- **Required action**: Write out the passage on female friendships word for word, starting with "Studies show that" and going on through "those who haven't.".

- **Excerpt provided**:
#####

Friendships are relationships between people who share similar interests and values and give each other unconditional acceptance and loyalty usually associated with family, but also expected from our friends. The driving need women have to support and care for each other in female friendships is part of our DNA and will never go away. Women, as a whole, are more social, community focused, collaborative, and less competitive amongst each other because we know we are the ones holding the world together!
Studies show that married men live longer than single men. The same is not true for women in terms of living longer if they have a husband. Married women are less happy and die younger than unmarried women! However, Women, married or not, who have built strong female social ties live longer than those who haven't.
Why Female Friendships Prevail
A personal look at this question brings to mind a young, newly divorced, single-mother who, without the support of her female friendships, would not have survived leaving an unhealthy marriage to succeed in raising her children without their father. This illustration of social bonding, nurturing and support among women comes from a deep-rooted part of human nature hard wired into our brains from early hunter-gatherer societies where trust and cooperation among women, both in gathering food and caring for our young was essential to survival.

#####

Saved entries
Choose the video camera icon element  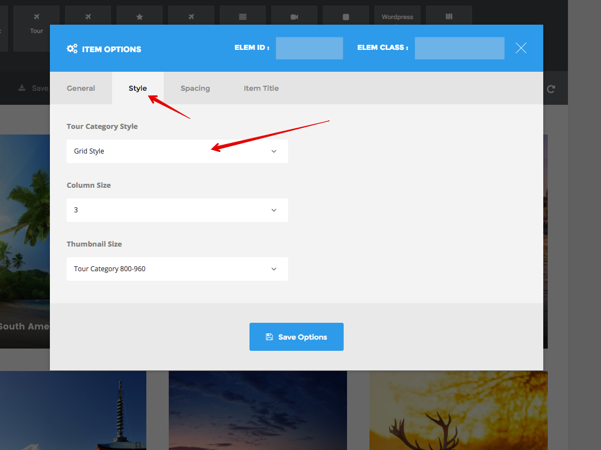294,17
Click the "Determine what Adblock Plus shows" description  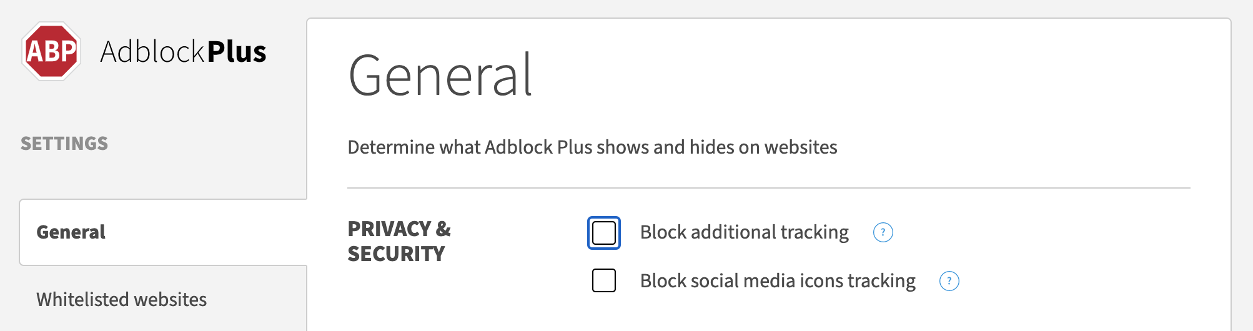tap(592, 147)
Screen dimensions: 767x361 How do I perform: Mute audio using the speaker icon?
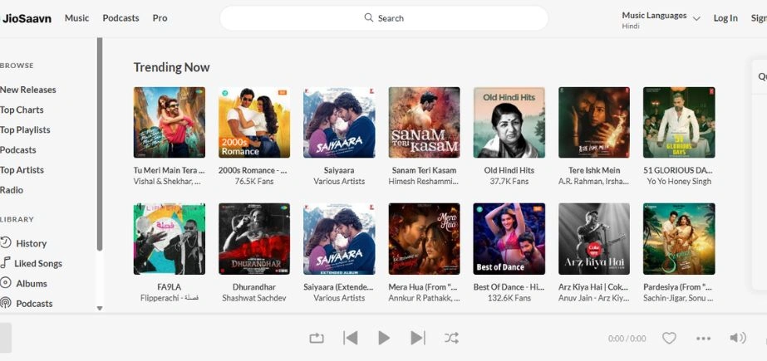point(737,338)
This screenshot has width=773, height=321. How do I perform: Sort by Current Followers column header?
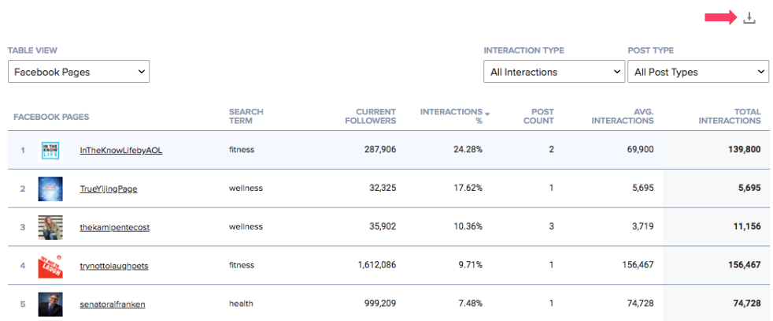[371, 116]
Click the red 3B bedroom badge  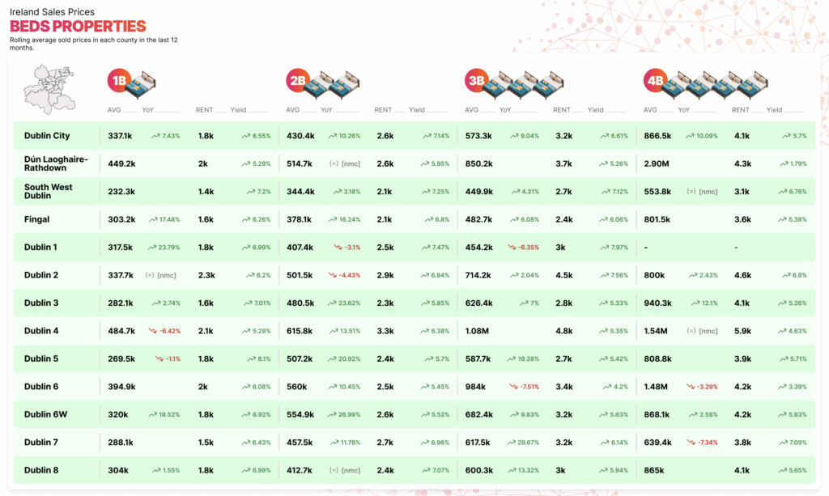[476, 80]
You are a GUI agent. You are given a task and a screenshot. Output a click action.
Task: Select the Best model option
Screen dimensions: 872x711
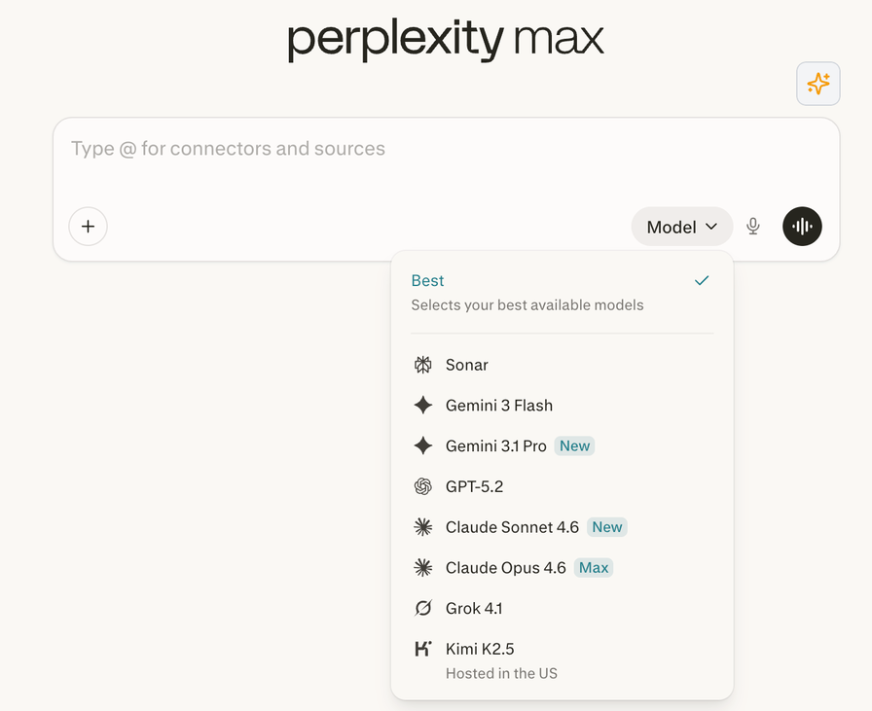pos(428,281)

#####

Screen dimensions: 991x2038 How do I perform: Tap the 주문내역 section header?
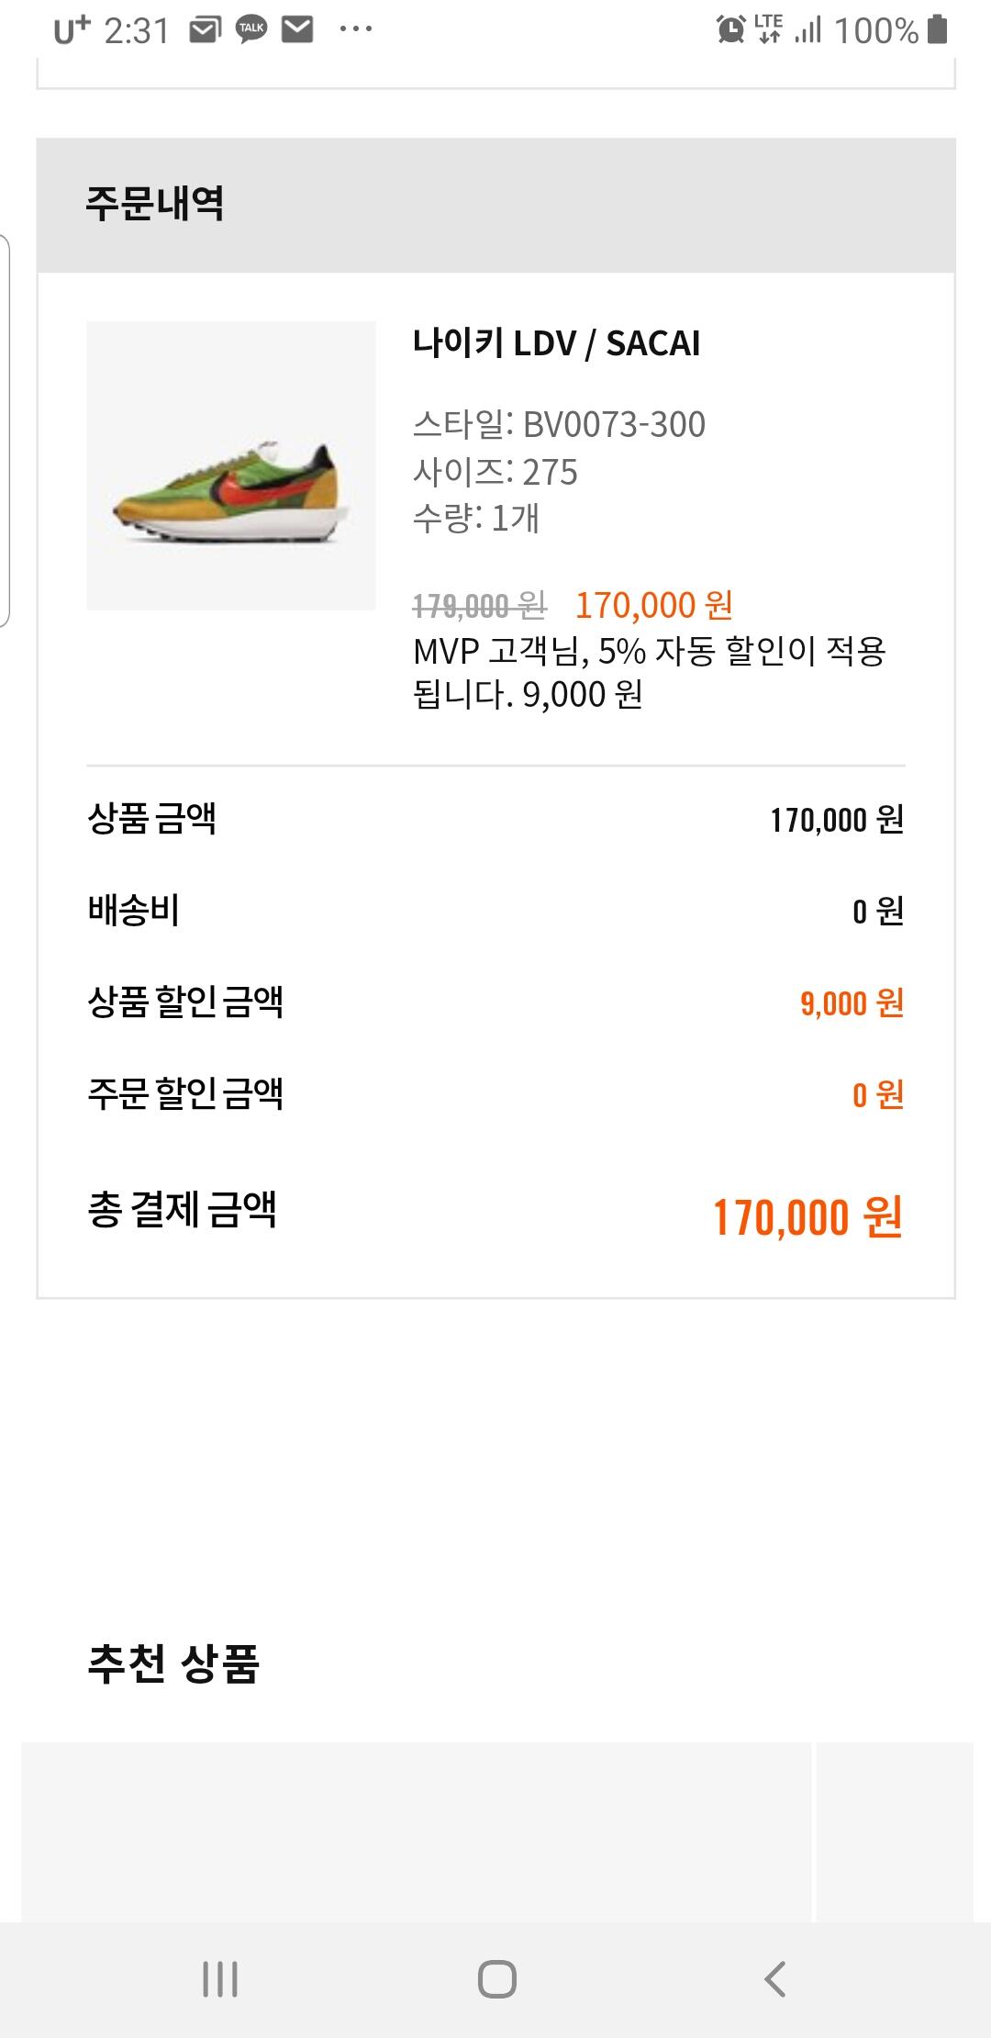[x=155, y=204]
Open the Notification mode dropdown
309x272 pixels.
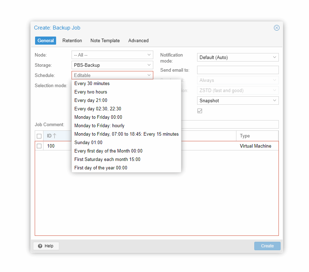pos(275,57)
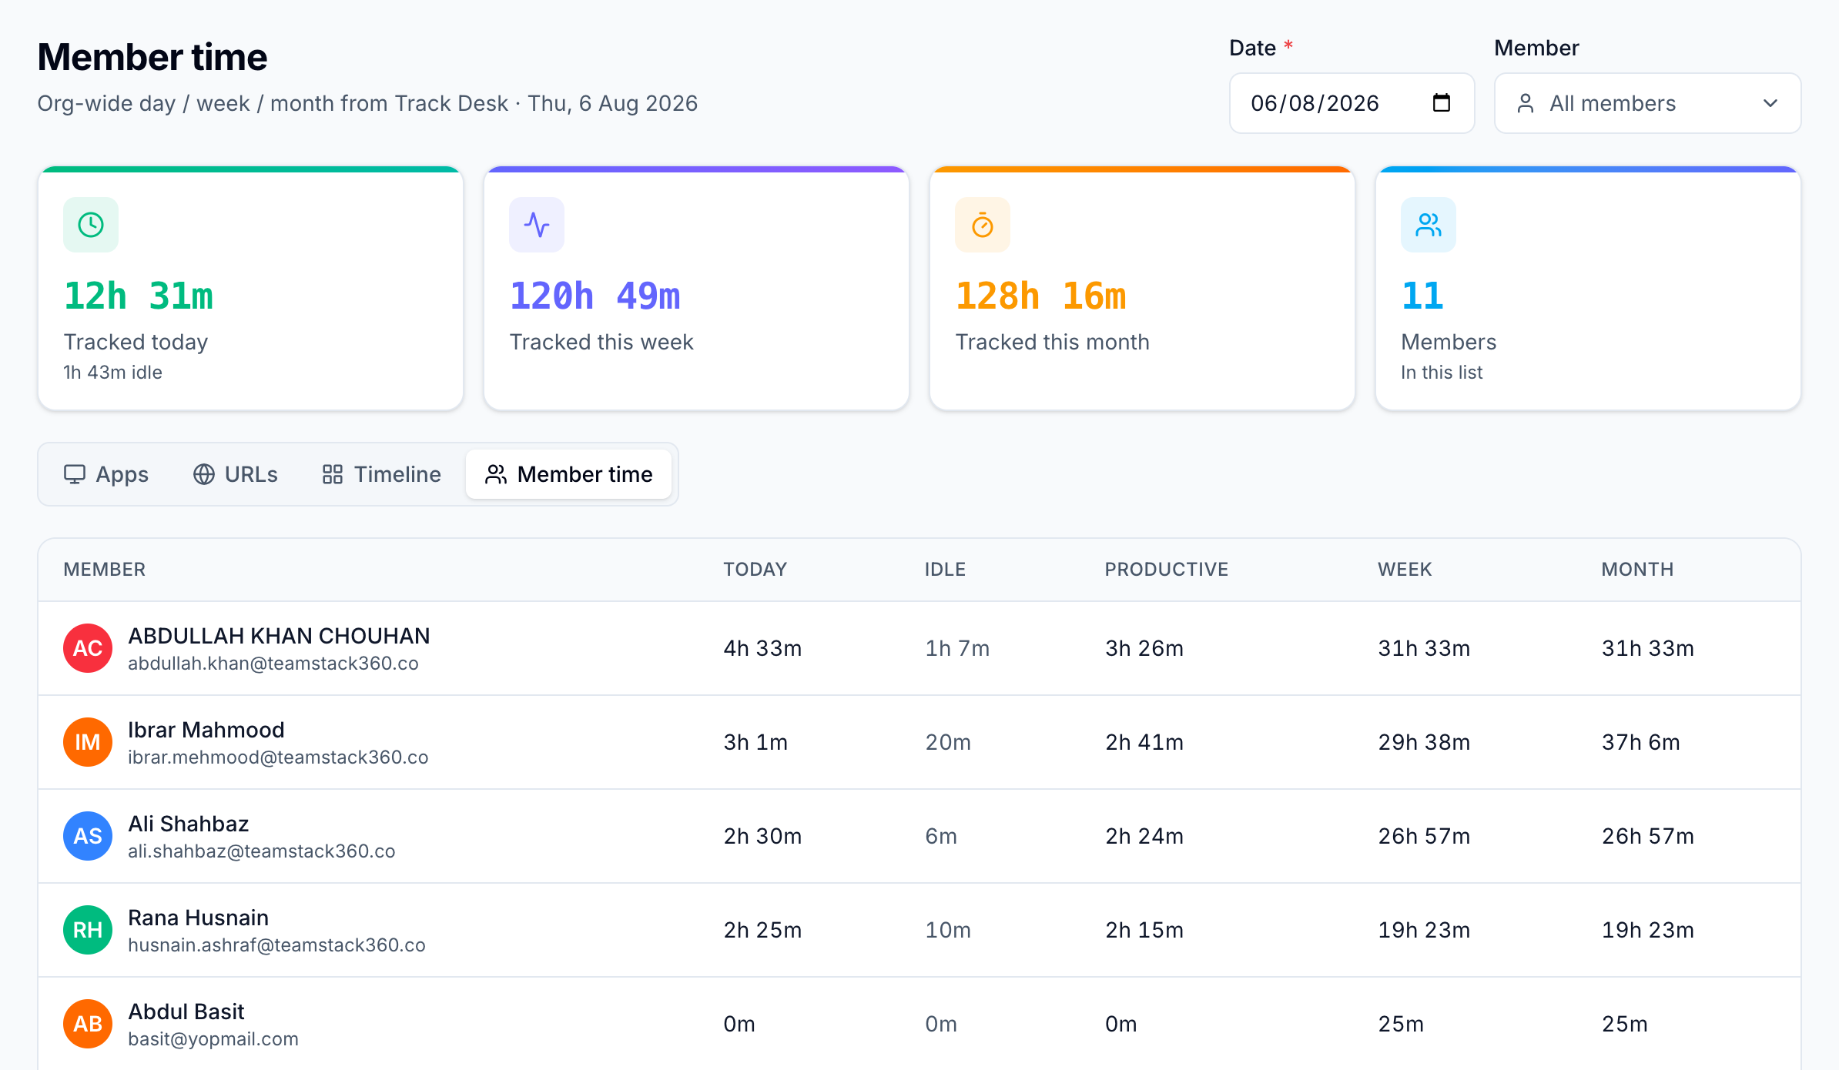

#####

- **Task solution**:
Studies show that married men live longer than single men. The same is not true for women in terms of living longer if they have a husband. Married women are less happy and die younger than unmarried women! However, Women, married or not, who have built strong female social ties live longer than those who haven't.